* **Текст для чтения**:
========================================
Дэвис вспоминал, как после очередного дня, проведенного на судебном процессе, американские журналисты, аккредитованные в Москве, собирались в посольстве и ночь напролет спорили, пытаясь понять суть трагедии, свидетелями которой они стали. Вначале Дэвис объяснял репрессии борьбой за власть и столкновением личностей внутри советского руководства, но затем стал ярым защитником советской официальной позиции, представлявшей террор как необходимую и успешную операцию по уничтожению вражеской «пятой колонны» в СССР[1348]. Успех СССР в войне, по мнению Дэвиса, оправдал расправы 1937–1938 годов. Интерпретация сталинского террора в его книге «Миссия в Москву» (1941) и ее одноименной экранизации (1943) является крайне одиозной.
========================================
* **Предоставленные данные**:
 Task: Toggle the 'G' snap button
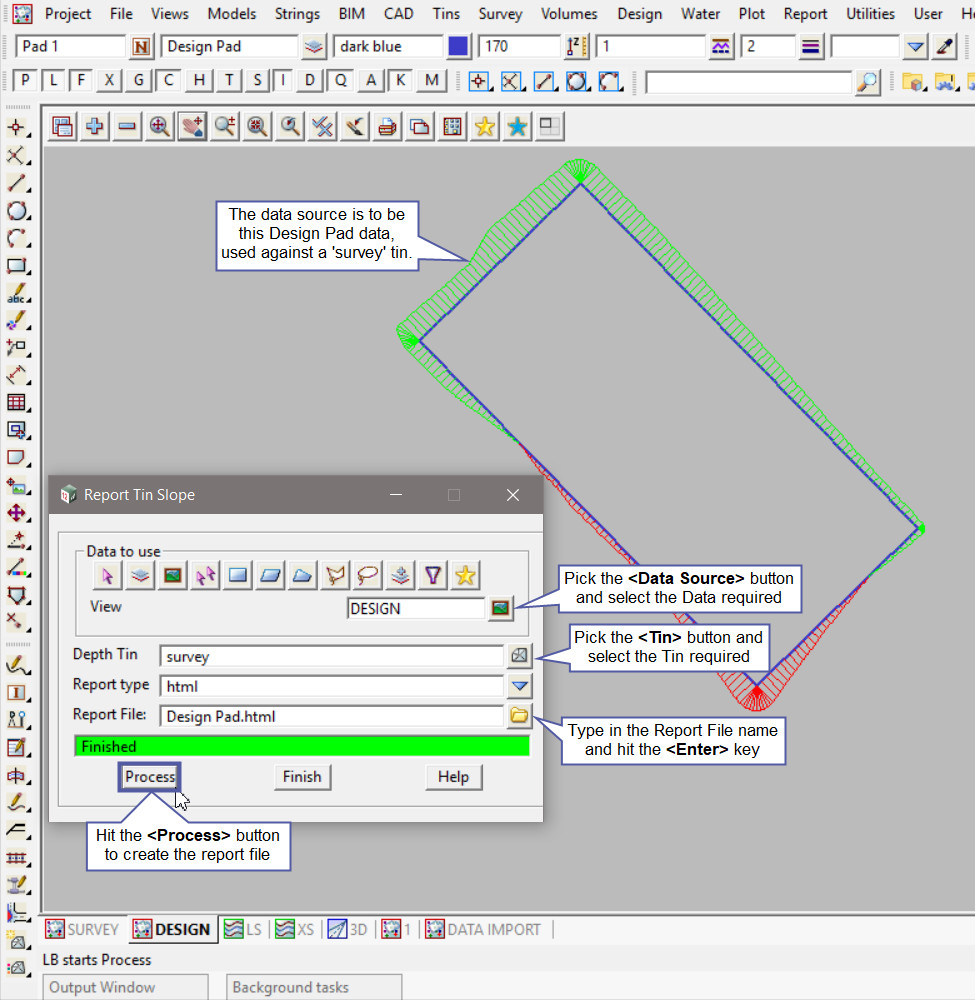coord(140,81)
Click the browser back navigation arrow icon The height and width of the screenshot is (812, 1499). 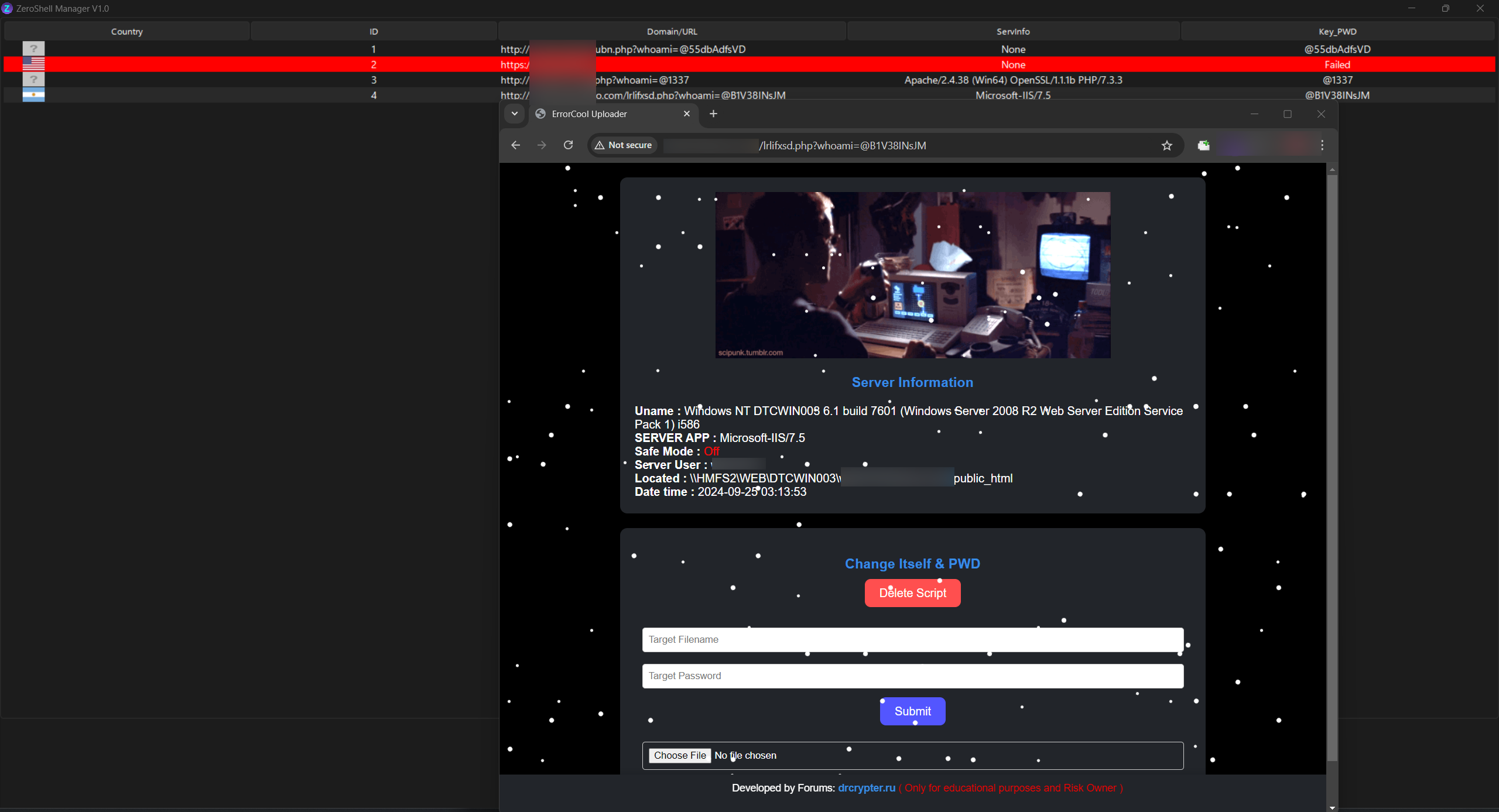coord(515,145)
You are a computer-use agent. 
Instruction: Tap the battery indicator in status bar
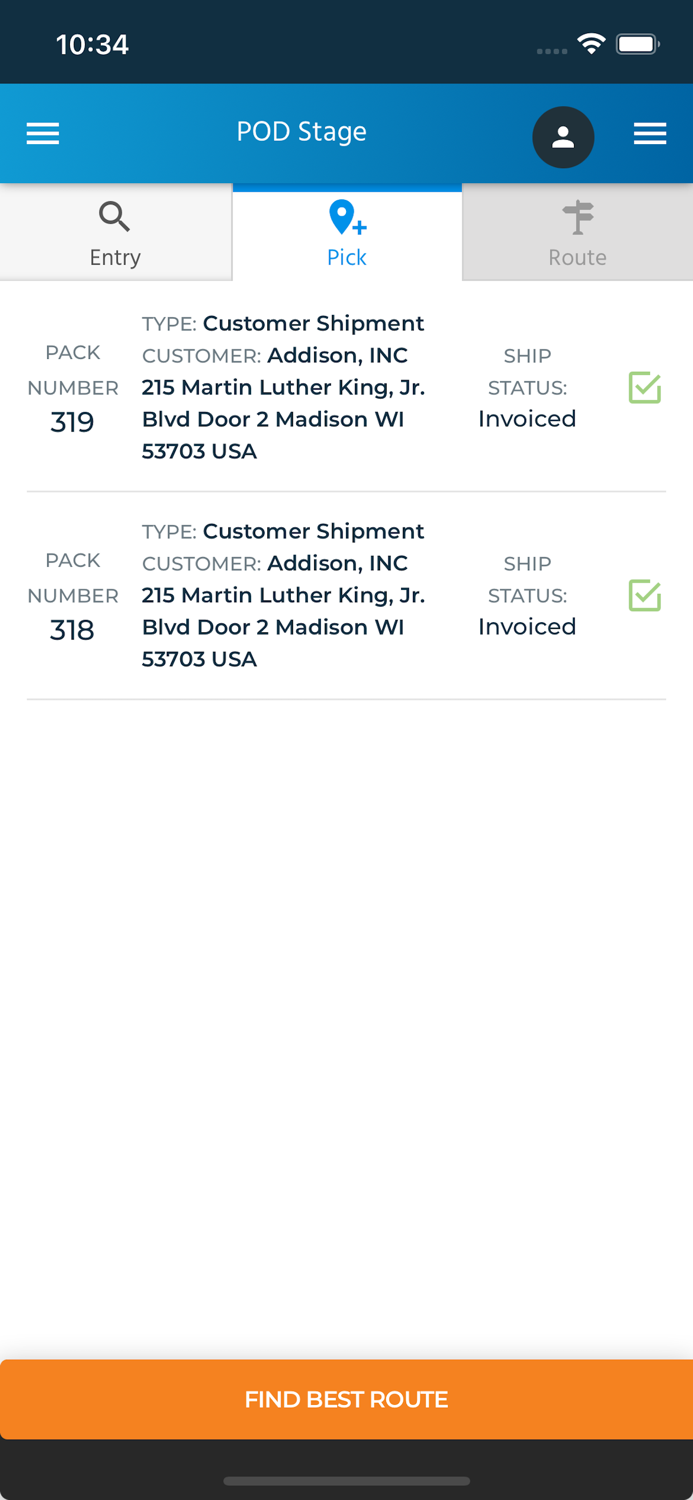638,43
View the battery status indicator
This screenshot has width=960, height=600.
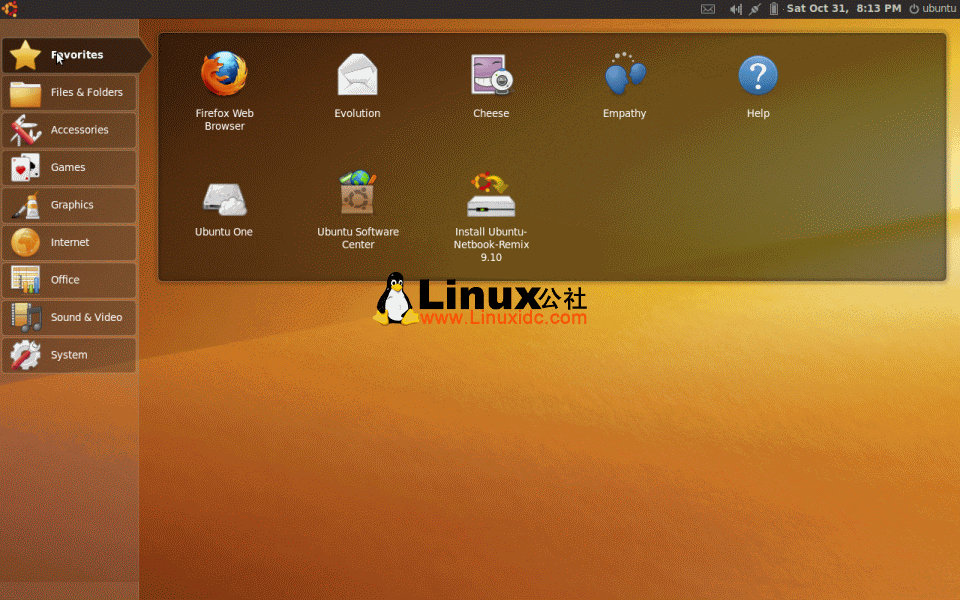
========================================
* **Текст задания**:
Выведите без изменений отрывок из текста для чтения, который начинается со слов, содержащих «Дэвис вспоминал, как», и заканчивается словами «является крайне одиозной.». Приведенный выше материал представляет собой отдельный источник и не связан с текстом для чтения.

* **Ответ на задание**:
Дэвис вспоминал, как после очередного дня, проведенного на судебном процессе, американские журналисты, аккредитованные в Москве, собирались в посольстве и ночь напролет спорили, пытаясь понять суть трагедии, свидетелями которой они стали. Вначале Дэвис объяснял репрессии борьбой за власть и столкновением личностей внутри советского руководства, но затем стал ярым защитником советской официальной позиции, представлявшей террор как необходимую и успешную операцию по уничтожению вражеской «пятой колонны» в СССР[1348]. Успех СССР в войне, по мнению Дэвиса, оправдал расправы 1937–1938 годов. Интерпретация сталинского террора в его книге «Миссия в Москву» (1941) и ее одноименной экранизации (1943) является крайне одиозной.